From mboxrd@z Thu Jan  1 00:00:00 1970
Return-Path: <linux-btrfs-owner@vger.kernel.org>
Received: from tartarus.angband.pl ([89.206.35.136]:45355 "EHLO
        tartarus.angband.pl" rhost-flags-OK-OK-OK-OK) by vger.kernel.org
        with ESMTP id S1750808AbdA0U3g (ORCPT
        <rfc822;linux-btrfs@vger.kernel.org>);
        Fri, 27 Jan 2017 15:29:36 -0500
Date: Fri, 27 Jan 2017 21:28:42 +0100
From: Adam Borowski <kilobyte@angband.pl>
To: "Austin S. Hemmelgarn" <ahferroin7@gmail.com>
Cc: Hans Deragon <hans@deragon.biz>, linux-btrfs@vger.kernel.org
Subject: Re: raid1: cannot add disk to replace faulty because can only mount
 fs as read-only.
Message-ID: <20170127202842.ae2uutz4x45uxmzd@angband.pl>
References: <54678ac94c95687e00485d41fa5b5bc9@server1.deragon.biz>
 <W75Sc6PDCBok7W75TcCgc7@videotron.ca>
 <51114ea93a0f76a5ff6621e4d8983944@server1.deragon.biz>
 <fab34ac1-03c0-76ea-eac2-ef4a210a48de@gmail.com>
MIME-Version: 1.0
Content-Type: text/plain; charset=us-ascii
In-Reply-To: <fab34ac1-03c0-76ea-eac2-ef4a210a48de@gmail.com>
Sender: linux-btrfs-owner@vger.kernel.org
List-ID: <linux-btrfs.vger.kernel.org>

On Fri, Jan 27, 2017 at 03:03:18PM -0500, Austin S. Hemmelgarn wrote:
> On 2017-01-27 11:47, Hans Deragon wrote:
> > However, as a user, I am seeking for an easy, no maintenance raid
> > solution.  I wish that if a drive fails, the btrfs filesystem still
> > mounts rw and leaves the OS running, but warns the user of the failing
> > disk and easily allow the addition of a new drive to reintroduce
> > redundancy.

> Before I make any suggestions regarding this, I should point out that
> mounting read-write when a device is missing is what caused this issue in
> the first place.  Doing so is extremely dangerous in any RAID setup,
> regardless of your software stack.  The filesystem is expected to store
> things reliably when a write succeeds, and if you've got a broken RAID
> array, claiming that you can store things reliably is generally a lie.
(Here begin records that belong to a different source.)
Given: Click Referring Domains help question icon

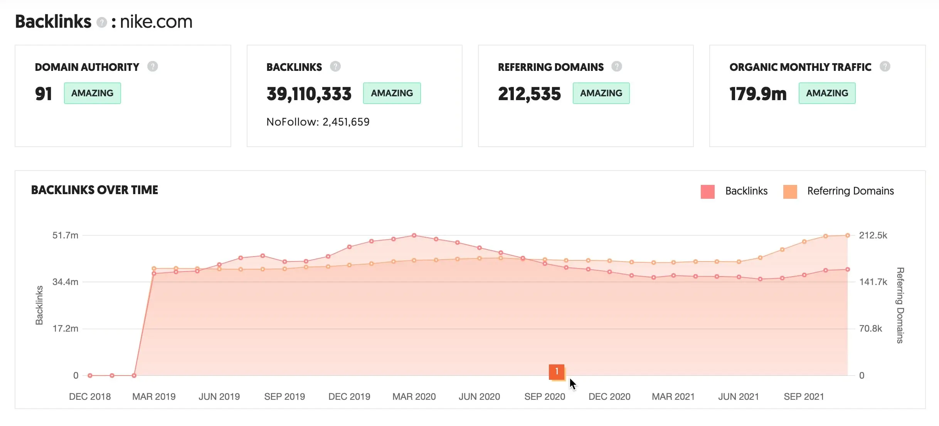Looking at the screenshot, I should 617,67.
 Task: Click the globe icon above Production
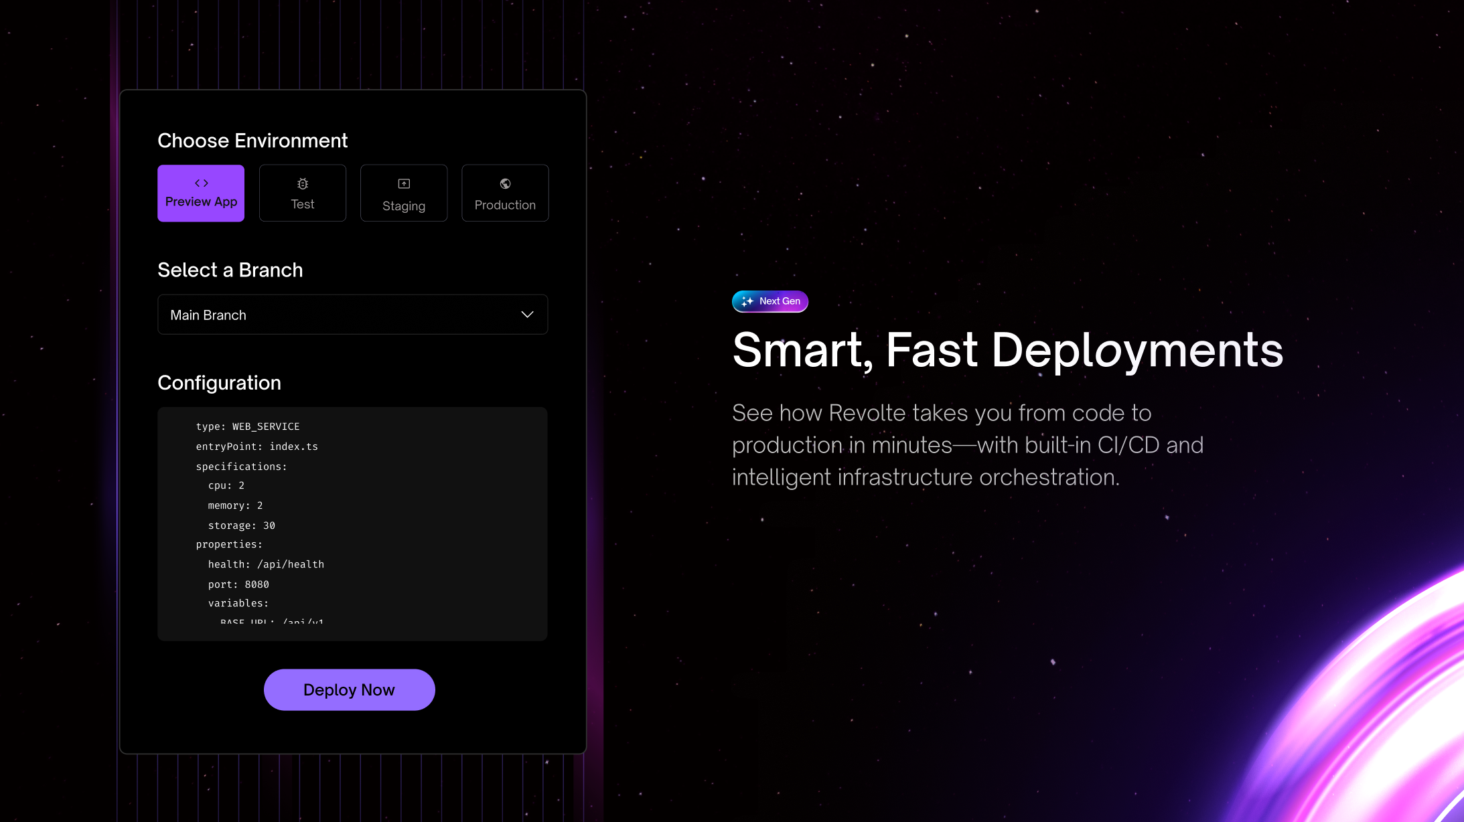point(505,183)
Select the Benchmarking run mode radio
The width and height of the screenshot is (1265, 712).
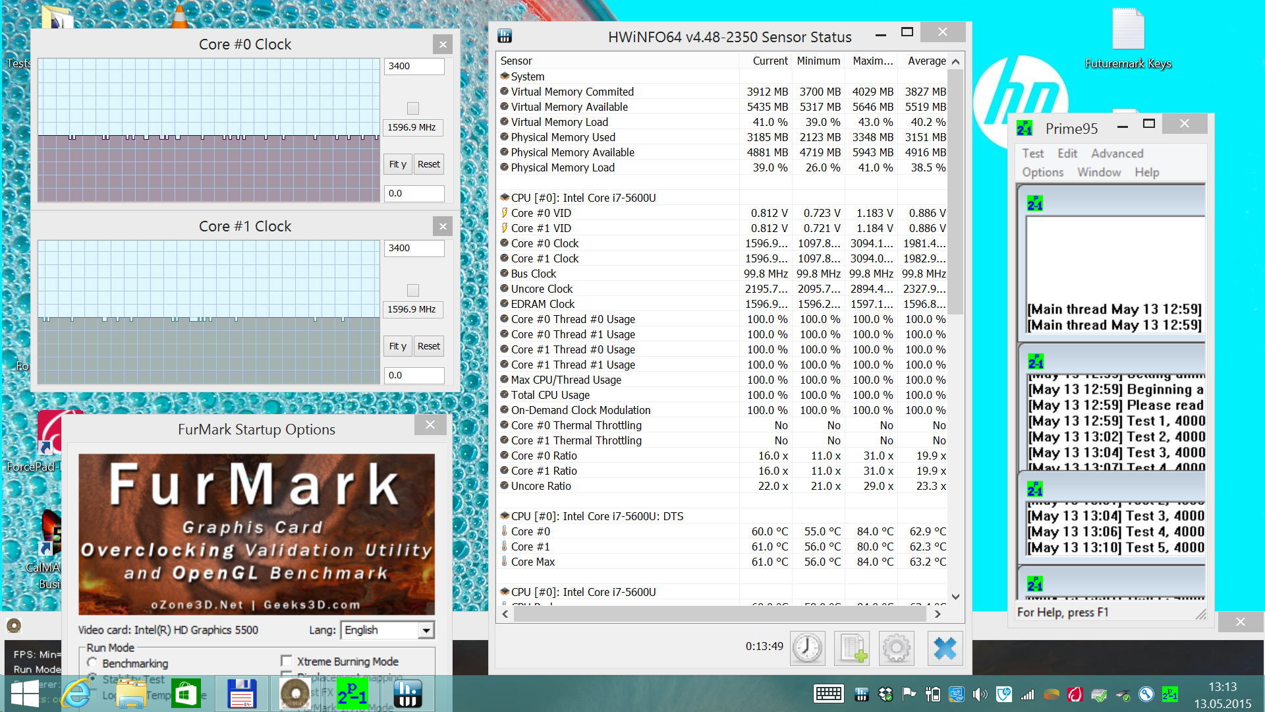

MD
> and LVM both have things in place to mitigate most of the risk, but even
> there it's still risky.  Yes, it's not convenient to have to deal with a
> system that won't boot, but it's at least a whole lot easier from Linux than
> it is in most other operating systems.

Now, now.  Other RAID implementations already have this feature that you're
clamoring for!  When it is degraded, they will continue without a hitch, and
perform their duties not even bothering the user.  Then a couple years
later, the other disk will fail.  Obviously, there are no backups -- "we
have RAID".  This is when I get a call.

> The second is proper monitoring.  A well set up monitoring system will let
> you know when the disk is failing before it gets to the point of just
> disappearing from the system most of the time.

No problem, the second busted disk I mentioned above will include a full
mbox with a mail from mdadm for every single day.  They were either unread,
or read by an admin who ignored them and perhaps even wrote a filter to send
them to /dev/null.  Because the system still works, what's the hurry?


Meow!
-- 
Autotools hint: to do a zx-spectrum build on a pdp11 host, type:
  ./configure --host=zx-spectrum --build=pdp11